Few widow(er)s remarry

One in five people who marry nowadays have been married before. People who remarry are more often divorced than widowed.

More than 75 thousand marriages in 2008

In 2008, more than 75 thousand marriages were registered, over 3 thousand more than in 2007. Initially, the favourable economic situation in 2008 had a positive effect on the number of marriages. The bridegroom averaged 36 years of age, the bride 33 years. One fifth of people who got married had been married before.

In 1950, people were keener to marry than nowadays. In 1950, 83 thousand marriages were registered, i.e. 5 marriages per 100 non-married persons, as against 2 in 2008. The average age for men and women to marry was 30 and 27 respectively. One in ten men and women who married in 1950 had been married before.

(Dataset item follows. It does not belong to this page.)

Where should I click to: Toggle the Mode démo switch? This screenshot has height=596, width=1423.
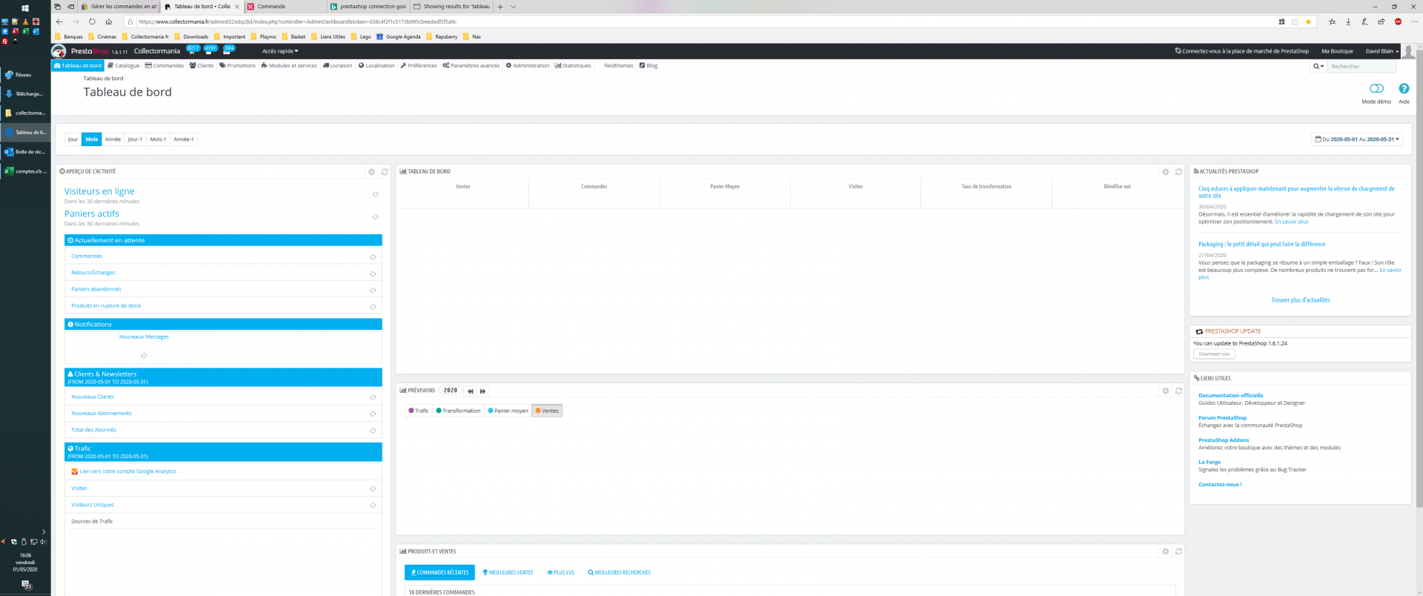coord(1376,89)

People who remarry are usually above the age of 40

The number of second and third marriages increases sharply among over-40s. In 2007, half of people who got married over the age of 40, married for the second or third time. This applies to more than 80 percent of over-60s. Strikingly, the proportion of female over-30s marrying for the second or third time was higher in 2007 than in 1950 and the proportion of male over-30s who remarry was lower than in 1950. 

Non-first marriages, men

Non-first marriages, men

People who remarry more often divorced than widowed

Unlike in 1950, people who remarried in 2007 were more much more often divorced than widowed.
The change in the remarriage pattern is predominantly due to an increase in the number of divorces and a reduction in the number of people who die in middle age. Fewer young and middle-aged men and women are widowed and as a result the average marriage lasts longer than in 1950. Old people, who are widowed, are less eager to remarry. Besides, a LAT relation is also an acceptable alternative nowadays.